ARTICLE:

***

I spent some time this evening also catching up on emails. I figured that if I wanted to sit down and get things done, then Monday night's a good time to do so whilst I'm still in work mode. It's always nice to write a good email to someone, especially friends, as a bit of thought has to go into it. It's even nicer to call them or meet with them too of course but that's not always possible if they don't live close to you. It was good to think about what had been happening and write it in a nice email as well - and I even wrote one to The Love In My Heart - simply because I can, and she did tell me the other day how nice it was to have emails when we were first getting to know each other. Awww.

I did also spend some time relaxing and watching the World's Greatest F1 Cars DVD. I got this together with a book about F1 at Christmas, and had watched some of the DVD with the really old 1930s, 1940s and 1950s Grand Prix cars (F1 only came to being in 1950). It was good therefore to see some of the more recent cars along with some classic clip footage of them in action, and how the designers would try new things all the time to be ahead of the rest. Does anyone remember the six wheeled Tyrrell from 1976 or the Brabham "fan car" from 1978? Those were the sort of things I mean, proper inventions that were really different. I've never seen the fan car for real, one day I will I'm sure.

Oh, and to finish things off nicely for the day, I also watched some more classic F1 in the guise of the Murray Walker's "Magic Moments" video. Yes, you heard me correctly, good old VHS tape. In it Murray mentions the genius of Gilles Villeneuve, how John Watson used to win from the back with some storming drives, the legendary rivalry between Alain Prost an Ayrton Senna, the fighter and winner that was Nigel Mansell, and even lots of moments just about the Monaco Grand Prix as well, including of course the 1982 race with its rather dramatic ending. It's getting me nicely ready for the F1 season, let me tell you!

Tune of the day appropriately enough has to be "The Chain" by Fleetwood Mac. When you're revved up and ready to go to watch the F1, there's just nothing better than a blast of the iconic bassline as it builds up with the screaming guitar kicking in. And trust me - in advanced resolution surround on the DVD-Audio disc of "Rumours" it sounds even better. Just listening to it now makes me want to be awake at 7am in the morning on 27th March to see the Australian race in Melbourne. I can't wait!

Sunday 6th March - Walking For Carrot Cake

The Love In My Heart and I had a relatively relaxed morning, with a bacon toastie sandwich and orange juice whilst we watched Country Tracks and took the pace of the day relatively easily to start with. The Love had to dash off to do some family stuff but promised that she would be back later which I'm sure would be good, and so I kept an eye on the score of the cricket. Wow, what drama that was as England pulled victory from the jaws of certain defeat somehow. I can't wait to see the highlights later, I suspect that they'll be rather good to be honest.

Anyway, I wanted to spend some time out walking, so I headed on the bus from near my place and headed to East Didsbury, getting off the bus at the Parrs Wood Lane/Millgate Lane stop and then walking along Millgate Lane to Fletcher Moss Gardens. It was interesting to see how much the water had receded since the flooding a few weeks back, and there was still evidence of the water, especially just off the main path along part of the park and the tennis courts, where the outside of the courts really showed just how much water they had - the outsides were pretty much floody bits of mud!

***

[Entries for locating words and elements]
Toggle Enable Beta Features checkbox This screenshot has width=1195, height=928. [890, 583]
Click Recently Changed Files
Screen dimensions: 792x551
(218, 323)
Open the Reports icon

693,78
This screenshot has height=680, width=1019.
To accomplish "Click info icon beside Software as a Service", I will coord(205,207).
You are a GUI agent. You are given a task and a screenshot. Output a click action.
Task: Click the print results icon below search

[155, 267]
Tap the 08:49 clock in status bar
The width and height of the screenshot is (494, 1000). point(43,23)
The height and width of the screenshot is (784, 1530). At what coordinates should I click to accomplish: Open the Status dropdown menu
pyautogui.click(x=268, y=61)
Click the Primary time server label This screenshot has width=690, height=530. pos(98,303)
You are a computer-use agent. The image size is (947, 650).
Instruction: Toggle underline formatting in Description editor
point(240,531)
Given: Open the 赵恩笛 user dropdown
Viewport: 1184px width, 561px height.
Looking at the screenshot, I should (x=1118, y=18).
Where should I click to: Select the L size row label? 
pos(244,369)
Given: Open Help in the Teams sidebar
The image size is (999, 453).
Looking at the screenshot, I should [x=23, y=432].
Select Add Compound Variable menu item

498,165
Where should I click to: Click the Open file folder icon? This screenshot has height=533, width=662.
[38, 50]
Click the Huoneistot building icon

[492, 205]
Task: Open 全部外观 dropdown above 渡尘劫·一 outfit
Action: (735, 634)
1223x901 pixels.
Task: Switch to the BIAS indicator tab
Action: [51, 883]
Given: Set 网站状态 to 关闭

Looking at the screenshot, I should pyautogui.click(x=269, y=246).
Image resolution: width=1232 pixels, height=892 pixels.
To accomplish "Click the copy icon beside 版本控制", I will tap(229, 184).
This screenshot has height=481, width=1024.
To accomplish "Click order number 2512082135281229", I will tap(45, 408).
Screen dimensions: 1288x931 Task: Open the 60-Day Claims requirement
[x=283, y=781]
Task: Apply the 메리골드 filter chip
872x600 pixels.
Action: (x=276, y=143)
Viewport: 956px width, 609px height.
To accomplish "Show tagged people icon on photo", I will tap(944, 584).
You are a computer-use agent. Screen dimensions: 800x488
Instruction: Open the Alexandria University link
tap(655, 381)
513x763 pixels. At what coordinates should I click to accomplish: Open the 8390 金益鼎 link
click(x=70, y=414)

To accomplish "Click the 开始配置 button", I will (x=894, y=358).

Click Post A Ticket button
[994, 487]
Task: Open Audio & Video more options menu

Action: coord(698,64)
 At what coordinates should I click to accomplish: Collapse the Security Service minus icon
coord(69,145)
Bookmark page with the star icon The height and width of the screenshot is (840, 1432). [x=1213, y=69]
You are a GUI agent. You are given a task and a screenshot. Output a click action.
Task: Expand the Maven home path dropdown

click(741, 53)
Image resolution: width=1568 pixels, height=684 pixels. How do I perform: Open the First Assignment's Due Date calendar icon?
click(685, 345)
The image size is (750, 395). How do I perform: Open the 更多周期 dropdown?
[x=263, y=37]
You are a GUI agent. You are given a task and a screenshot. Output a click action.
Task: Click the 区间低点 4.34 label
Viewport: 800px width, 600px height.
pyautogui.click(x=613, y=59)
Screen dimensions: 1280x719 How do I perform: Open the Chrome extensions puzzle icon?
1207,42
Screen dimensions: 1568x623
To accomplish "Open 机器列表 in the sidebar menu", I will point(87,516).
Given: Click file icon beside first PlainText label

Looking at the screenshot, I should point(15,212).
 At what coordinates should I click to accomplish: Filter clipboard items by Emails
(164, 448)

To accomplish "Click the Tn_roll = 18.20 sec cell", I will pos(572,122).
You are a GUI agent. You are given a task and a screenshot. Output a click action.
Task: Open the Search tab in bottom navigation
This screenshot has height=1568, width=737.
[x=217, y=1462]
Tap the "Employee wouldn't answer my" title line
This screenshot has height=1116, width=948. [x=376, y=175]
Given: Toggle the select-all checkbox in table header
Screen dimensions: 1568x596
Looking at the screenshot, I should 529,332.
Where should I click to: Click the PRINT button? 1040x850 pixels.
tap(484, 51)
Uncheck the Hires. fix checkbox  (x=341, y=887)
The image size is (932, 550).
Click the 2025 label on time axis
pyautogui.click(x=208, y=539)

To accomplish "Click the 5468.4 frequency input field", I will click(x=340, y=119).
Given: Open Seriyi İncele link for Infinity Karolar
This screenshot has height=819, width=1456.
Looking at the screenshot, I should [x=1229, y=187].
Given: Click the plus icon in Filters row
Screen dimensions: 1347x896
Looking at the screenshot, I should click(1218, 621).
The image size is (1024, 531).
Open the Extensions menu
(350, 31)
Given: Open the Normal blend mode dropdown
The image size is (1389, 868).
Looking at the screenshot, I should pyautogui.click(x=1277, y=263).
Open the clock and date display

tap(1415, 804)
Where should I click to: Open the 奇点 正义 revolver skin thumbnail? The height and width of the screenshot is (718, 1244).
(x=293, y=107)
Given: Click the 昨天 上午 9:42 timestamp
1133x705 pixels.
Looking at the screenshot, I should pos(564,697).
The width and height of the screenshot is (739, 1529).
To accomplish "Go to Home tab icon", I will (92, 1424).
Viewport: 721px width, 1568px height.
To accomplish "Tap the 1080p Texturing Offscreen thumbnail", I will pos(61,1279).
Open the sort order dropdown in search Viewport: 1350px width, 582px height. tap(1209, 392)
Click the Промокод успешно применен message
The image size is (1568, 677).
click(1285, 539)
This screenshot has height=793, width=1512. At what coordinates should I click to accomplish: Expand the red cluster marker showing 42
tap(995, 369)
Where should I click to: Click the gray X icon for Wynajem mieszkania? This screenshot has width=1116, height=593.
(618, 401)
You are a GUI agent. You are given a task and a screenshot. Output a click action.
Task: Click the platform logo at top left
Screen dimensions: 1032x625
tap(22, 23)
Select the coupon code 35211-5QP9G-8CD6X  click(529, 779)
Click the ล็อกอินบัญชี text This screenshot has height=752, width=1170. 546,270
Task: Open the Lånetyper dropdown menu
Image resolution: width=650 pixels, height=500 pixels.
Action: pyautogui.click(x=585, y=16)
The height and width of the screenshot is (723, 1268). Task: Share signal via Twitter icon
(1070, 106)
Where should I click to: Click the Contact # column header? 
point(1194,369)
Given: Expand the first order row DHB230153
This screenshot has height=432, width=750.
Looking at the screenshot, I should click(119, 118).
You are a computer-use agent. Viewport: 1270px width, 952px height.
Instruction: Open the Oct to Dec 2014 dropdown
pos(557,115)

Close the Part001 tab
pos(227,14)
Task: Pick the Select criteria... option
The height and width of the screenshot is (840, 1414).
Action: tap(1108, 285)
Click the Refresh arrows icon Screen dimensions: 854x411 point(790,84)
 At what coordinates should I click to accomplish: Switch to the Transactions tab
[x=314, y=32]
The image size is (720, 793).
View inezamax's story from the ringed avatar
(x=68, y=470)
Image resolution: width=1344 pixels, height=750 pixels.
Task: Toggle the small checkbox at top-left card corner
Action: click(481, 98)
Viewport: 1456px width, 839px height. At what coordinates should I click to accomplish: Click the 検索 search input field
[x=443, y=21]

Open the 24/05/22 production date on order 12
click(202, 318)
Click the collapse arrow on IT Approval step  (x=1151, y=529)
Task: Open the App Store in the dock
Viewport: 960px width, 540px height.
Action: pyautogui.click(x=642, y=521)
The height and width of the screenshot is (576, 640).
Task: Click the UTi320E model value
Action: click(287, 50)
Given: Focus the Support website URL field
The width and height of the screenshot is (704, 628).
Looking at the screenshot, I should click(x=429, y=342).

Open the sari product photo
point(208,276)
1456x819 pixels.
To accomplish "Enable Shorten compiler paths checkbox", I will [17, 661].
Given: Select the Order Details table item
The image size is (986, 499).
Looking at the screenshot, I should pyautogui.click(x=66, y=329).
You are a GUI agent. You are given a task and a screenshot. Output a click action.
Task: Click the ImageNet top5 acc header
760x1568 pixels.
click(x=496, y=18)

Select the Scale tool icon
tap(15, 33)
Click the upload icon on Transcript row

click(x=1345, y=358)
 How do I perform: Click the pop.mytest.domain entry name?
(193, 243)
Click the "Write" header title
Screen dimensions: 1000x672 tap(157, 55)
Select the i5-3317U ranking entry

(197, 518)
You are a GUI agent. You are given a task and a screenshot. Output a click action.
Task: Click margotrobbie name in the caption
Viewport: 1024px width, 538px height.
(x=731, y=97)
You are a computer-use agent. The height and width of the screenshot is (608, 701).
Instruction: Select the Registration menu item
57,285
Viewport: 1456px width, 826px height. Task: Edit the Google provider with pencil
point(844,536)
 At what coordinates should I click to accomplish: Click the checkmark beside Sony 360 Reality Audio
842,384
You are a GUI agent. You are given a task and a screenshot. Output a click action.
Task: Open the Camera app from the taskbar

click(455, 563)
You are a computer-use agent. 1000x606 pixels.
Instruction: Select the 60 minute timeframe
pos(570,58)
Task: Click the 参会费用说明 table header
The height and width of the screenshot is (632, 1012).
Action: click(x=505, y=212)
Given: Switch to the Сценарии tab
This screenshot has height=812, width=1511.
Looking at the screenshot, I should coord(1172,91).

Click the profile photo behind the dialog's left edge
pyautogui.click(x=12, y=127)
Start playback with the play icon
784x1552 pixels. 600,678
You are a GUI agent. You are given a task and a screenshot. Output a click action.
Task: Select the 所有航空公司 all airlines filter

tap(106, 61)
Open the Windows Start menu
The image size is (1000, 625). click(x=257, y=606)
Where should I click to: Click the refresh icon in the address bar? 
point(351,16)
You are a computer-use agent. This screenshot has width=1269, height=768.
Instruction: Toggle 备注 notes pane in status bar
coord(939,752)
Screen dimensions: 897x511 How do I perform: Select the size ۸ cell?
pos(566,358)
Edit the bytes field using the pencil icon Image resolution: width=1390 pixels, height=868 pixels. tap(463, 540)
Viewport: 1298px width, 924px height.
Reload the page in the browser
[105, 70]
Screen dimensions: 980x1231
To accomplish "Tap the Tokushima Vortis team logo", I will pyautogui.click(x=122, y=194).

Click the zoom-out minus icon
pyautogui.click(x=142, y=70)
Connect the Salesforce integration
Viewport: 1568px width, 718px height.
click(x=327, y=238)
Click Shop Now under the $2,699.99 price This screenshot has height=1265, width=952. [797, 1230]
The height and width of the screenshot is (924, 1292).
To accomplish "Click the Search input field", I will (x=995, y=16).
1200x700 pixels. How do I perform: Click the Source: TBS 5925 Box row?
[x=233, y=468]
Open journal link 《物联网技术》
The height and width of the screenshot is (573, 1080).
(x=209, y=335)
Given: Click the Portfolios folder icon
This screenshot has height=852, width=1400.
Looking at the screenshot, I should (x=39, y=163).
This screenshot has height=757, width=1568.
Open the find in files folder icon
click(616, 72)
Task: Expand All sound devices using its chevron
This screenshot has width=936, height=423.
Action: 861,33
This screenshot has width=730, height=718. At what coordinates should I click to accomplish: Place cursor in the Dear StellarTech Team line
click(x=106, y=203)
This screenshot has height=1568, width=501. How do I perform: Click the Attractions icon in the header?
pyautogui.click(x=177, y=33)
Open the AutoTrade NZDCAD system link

***

WHAT TO PRODUCE: Continue the diary post about the walk to Fletcher Moss Gardens, starting right after its final sentence.

ANSWER:
After a walk around the rockery it was time for a coffee, and so headed to the Alpine Tea Room within the gardens itself. I have to say that I've always liked the coffee in there and so decided to eat in and have the coffee along with some home made carrot cake. And wow! It's the best carrot cake I've had in Manchester, easily. Lots of moistness in the cake without feeling stodgy, nuts on the top of it and a sumptuous middle creamy section just resulted in me taking things slowly whilst admiring the place. The insides just remind you of how you'd feel at home, with bookshelves and real books, old clocks and mirrors, and a lovely stained glass window to boot. As for the cake, here it is!

The best carrot cake in Manchester at the Alpine Tea Room

Told you it was nice! After that and the coffee I walked back to the bus stop in good time for the bus home, and not long after I got back The Love In My Heart rang me to tell me she would be on her way over in around an hour's time so that was good. I had taken the camera with me whilst I was out, so I spent some time looking at the pictures and seeing what I'd got up to, and had pretty much finished sorting them out by the time The Love arrived, which meant a cup of coffee was well in order for us both.

After that, we decided to go for a walk together, and so we walked up to the local cycle path that was the former Fallowfield Loop Line and did a few miles down there passing through Fallowfield, under Princess Road and then on towards Chorlton. Because part of the old loop line near Chorlton onwards is now being used for the Phase 3 Metrolink extension from St Werburgh's Road onwards, you could see the station taking shape nicely and all the track is good to go. It does mean that the cycle path has to go around it slightly but they've kept it in use, and from here it's a short walk to the centre of Chorlton.

We headed to The Bar where a nice pint of Ginger Marble ale was waiting for me along with a nice glass of pinot grigio for The Love too. The jukebox was seven plays for a mere £1, so I had to have a go of that and put on seven very different bits of music, which were: Roxy Music "Do The Strand", REM - "Losing My Religion", Metallica - "Nothing Else Matters" (which is tune of the day as I like the sentiments of that one), Human League - "Don't You Want Me", Deep Purple - "Smoke On The Water", Depeche Mode - "Everything Counts" and lastly of all The Jam - "All Around The World" a nice early single, and why not?

It was then good timing for the bus back to mine, and I made us some rather nice medallion steak with chips and peas for tea, which filled the gap nicely before a well earned game of Scrabble, where I ended up making JOY on triple word for 39, before playing NIX and EX with the X on triple letter both ways, scoring 51. It was good too having some Seth Lakeman on in the background as we played, so all was well with the world there and the time went too quick!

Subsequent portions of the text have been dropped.